Als die Mobile Beratung in Thüringen. Für Demokratie – Gegen Rechtsextremismus (MOBIT) im Sommer 2012 eine Bustour zu den Immobilien der extremen Rechten organisierte, verfügte die Szene bereits über 10 Häuser. Die Anzahl stieg seither. Die nunmehr 15 Immobilien in Thüringen bilden eine zentrale Infrastruktur der extrem rechten Szene, die insbesondere im Bereich des RechtsRocks die Entwicklung Thüringens zu einem Kernland extrem rechter Konzert- und Eventkultur möglich gemacht hat.

[1] Vgl. hierzu auch die Nennung verschiedener Treffpunkte der rechten Szene in: Thüringer Landtag.5.Wahlperiode.Zwischenbericht des Untersuchungsausschusses 5/1 „Rechtsterrorismus und Behördenhandeln“. Drucksache 5/5810. Abschnitt 368, S.182.
[2] KommPost.
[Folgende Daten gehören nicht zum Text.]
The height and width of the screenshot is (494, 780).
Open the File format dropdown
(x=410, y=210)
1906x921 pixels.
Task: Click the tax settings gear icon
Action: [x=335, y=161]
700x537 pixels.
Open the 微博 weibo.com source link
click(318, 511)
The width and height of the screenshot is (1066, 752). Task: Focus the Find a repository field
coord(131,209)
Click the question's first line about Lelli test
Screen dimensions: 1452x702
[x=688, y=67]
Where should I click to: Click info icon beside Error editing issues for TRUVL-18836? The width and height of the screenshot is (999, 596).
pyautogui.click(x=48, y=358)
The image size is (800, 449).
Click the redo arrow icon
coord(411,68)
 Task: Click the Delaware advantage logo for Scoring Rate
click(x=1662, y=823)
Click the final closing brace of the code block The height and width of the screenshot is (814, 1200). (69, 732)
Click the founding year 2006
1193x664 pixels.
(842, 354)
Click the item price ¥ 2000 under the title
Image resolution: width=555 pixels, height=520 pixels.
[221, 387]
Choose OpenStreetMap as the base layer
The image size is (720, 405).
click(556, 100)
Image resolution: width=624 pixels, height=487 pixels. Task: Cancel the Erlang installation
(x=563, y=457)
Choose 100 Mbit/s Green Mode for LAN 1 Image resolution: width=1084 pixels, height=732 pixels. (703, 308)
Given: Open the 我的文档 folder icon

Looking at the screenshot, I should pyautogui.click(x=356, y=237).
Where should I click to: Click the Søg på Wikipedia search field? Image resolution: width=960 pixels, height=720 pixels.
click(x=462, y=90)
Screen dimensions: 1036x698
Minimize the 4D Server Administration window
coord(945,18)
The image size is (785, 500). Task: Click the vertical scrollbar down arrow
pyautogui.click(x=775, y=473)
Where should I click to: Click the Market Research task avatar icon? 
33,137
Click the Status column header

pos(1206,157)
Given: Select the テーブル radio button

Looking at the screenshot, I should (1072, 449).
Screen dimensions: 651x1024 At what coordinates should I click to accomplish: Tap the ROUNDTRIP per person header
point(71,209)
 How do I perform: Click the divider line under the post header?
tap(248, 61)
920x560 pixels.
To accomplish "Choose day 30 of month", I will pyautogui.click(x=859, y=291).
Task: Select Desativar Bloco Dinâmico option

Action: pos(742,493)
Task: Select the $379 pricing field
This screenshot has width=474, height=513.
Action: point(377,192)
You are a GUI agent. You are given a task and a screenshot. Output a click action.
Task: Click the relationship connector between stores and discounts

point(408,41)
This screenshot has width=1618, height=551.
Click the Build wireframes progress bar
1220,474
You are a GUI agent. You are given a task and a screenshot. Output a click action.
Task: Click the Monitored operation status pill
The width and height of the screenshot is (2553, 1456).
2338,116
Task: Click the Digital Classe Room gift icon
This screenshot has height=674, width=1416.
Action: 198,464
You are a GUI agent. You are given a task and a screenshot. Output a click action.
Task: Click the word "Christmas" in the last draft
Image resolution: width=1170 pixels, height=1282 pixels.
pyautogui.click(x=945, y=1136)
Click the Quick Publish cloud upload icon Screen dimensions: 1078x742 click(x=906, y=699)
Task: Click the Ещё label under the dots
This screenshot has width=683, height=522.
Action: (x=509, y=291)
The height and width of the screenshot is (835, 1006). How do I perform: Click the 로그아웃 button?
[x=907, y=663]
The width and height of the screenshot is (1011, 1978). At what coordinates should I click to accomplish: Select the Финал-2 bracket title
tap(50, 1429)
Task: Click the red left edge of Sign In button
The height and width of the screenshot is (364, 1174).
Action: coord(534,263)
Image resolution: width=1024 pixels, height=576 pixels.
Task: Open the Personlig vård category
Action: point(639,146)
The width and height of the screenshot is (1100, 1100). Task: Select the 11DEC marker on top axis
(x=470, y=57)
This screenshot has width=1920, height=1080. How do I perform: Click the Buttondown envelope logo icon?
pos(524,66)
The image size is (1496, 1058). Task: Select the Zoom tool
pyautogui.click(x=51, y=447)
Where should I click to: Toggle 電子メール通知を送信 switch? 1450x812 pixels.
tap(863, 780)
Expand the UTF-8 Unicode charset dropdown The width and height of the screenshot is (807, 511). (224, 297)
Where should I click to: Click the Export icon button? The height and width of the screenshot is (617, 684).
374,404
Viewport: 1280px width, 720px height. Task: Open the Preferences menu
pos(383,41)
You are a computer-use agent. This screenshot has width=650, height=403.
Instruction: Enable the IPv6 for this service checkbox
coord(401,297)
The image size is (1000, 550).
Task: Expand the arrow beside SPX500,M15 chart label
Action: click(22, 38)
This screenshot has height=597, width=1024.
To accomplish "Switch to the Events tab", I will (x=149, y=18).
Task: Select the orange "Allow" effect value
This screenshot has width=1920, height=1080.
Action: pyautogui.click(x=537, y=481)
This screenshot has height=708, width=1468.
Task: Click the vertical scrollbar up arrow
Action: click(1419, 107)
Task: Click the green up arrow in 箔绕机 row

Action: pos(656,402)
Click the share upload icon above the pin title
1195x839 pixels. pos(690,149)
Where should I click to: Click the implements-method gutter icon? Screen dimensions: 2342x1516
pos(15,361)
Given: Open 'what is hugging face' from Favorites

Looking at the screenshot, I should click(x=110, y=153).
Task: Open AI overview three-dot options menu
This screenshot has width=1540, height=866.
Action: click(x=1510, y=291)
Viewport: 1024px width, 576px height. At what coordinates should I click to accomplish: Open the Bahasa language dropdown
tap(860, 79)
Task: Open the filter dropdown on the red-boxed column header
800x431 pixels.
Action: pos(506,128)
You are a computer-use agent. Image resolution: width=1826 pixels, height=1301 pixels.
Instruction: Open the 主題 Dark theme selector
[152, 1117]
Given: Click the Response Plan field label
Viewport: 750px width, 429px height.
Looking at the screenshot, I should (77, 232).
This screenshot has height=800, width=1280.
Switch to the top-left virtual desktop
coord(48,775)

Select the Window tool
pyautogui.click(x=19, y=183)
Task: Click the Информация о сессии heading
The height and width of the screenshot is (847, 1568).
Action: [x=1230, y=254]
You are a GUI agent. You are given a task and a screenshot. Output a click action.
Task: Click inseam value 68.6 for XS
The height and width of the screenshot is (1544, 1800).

Der Tragödie erster Teil (1993), S. 3.
[3] Vgl. Becker, Gerd; Lingscheid, Anna: Gewaltig. Texte und Fotos zum Aktionsprogramm gegen Aggression und Gewalt in Thüringen (1993).Frankfurt am Main.
[4] Vgl. ebd. S. 37.
[5] Siegler, Bernd: Rechtsextremismus in der DDR und den neuen Ländern. in: Mecklenburg, Jens (Hrsg). Handbuch Deutscher Rechtsextremismus. (1996). Berlin, S. 632.
[6] Ebd, S.635ff.
[7] Deutscher Bundestag. Drucksache 17/14600 (NSU-Untersuchungsausschuss). 2013, S.92.
[8] Thüringer Allgemeine (07.12.2011): Terror aus Thüringen (Teil 3): Der Mann an der Spitze, in:  http://www.thueringer-allgemeine.de/web/zgt/leben/detail/-/specific/Terror-aus-Thueringen-Teil-3-Der-Mann-an-der-Spitze-1615228598 [zuletzt überprüft am 27.09.2017].
[9] Thüringer Landtag: Bericht des Untersuchungsausschusses 5/1 ‚Rechtsterrorismus und Behördenhandeln‘, Drucksache 5/8080, Erfurt, 2014, S. 177ff.